107 views Asked by At

We are facing some issues using graphdb 9.1 free edition: our disk usage its increasing in an exponential way. I used the https://graphdb.ontotext.com/documentation/10.0/requirements.html#hardware-sizing reference along with the following query to count triples:

SELECT (COUNT(?s) AS ?triples) WHERE { ?s ?p ?o }

Below, you can see the size of each folder of the graphdb installation we have:

March 7

83G ./data

4.9G ./logs

30M ./work

4.0K ./conf

88G .

Triples count 192.567.172

March 14

109G ./data

5.0G ./logs

30M ./work

4.0K ./conf

114G .

Triples count 199.287.593

In 7 days, we incresed the number of triples by 3% and the disk usage by almost 30%. Could anyone give us any help to understand this behavior?

We double checked that we are not ingesting extra triples in our applications and everything seems to be working fine.

2

There are 2 answers

3
Henriette Harmse On

It may be caused by the rule set and related settings on your repository that can cause additional triples to be inserted.

By default if you go to your repo in the workbench you would see Ruleset

RDFS-Plus is the default setting on a repo. This will cause inferences to add triples to your repo when triples are inserted. The triples that are added by the ruleset, can cause further triples to be added. This happens at insert and is actually added to the triple store, not at query time.

If you want no inferences you should have "no inference" selected:

No inference

It will be difficult to find triples that have been added by the ruleset. You can find the rules in configs/rules/builtin_RdfsRules-optimized.pie.

0
Sava Savov On

If you are using inference, GraphDB utilizes forward changing reasoning, meaning all statements are materialized on load.

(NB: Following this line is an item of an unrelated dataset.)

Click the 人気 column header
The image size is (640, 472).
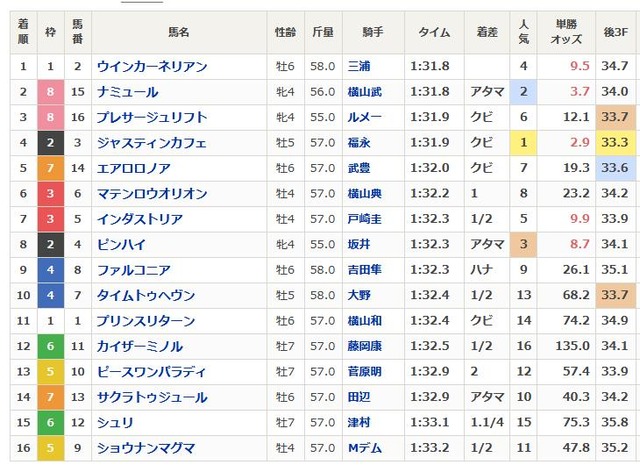click(524, 32)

You could read more about this using following link: https://graphdb.ontotext.com/documentation/10.2/architecture-components.html?highlight=forward%20chaining#reasoner-trree-engine

Obviously this is a corner case of an untypically long chain of entities related via transitive property. Still, it gives you an idea of what schema change can result in big inference. Another example would be defining two properties as inverse to one another or adding a new super class, which ends up having plenty of instances after inference.

Did you had changes like that? Or did you loaded a new version of a 3rd party dataset, which can contain such change?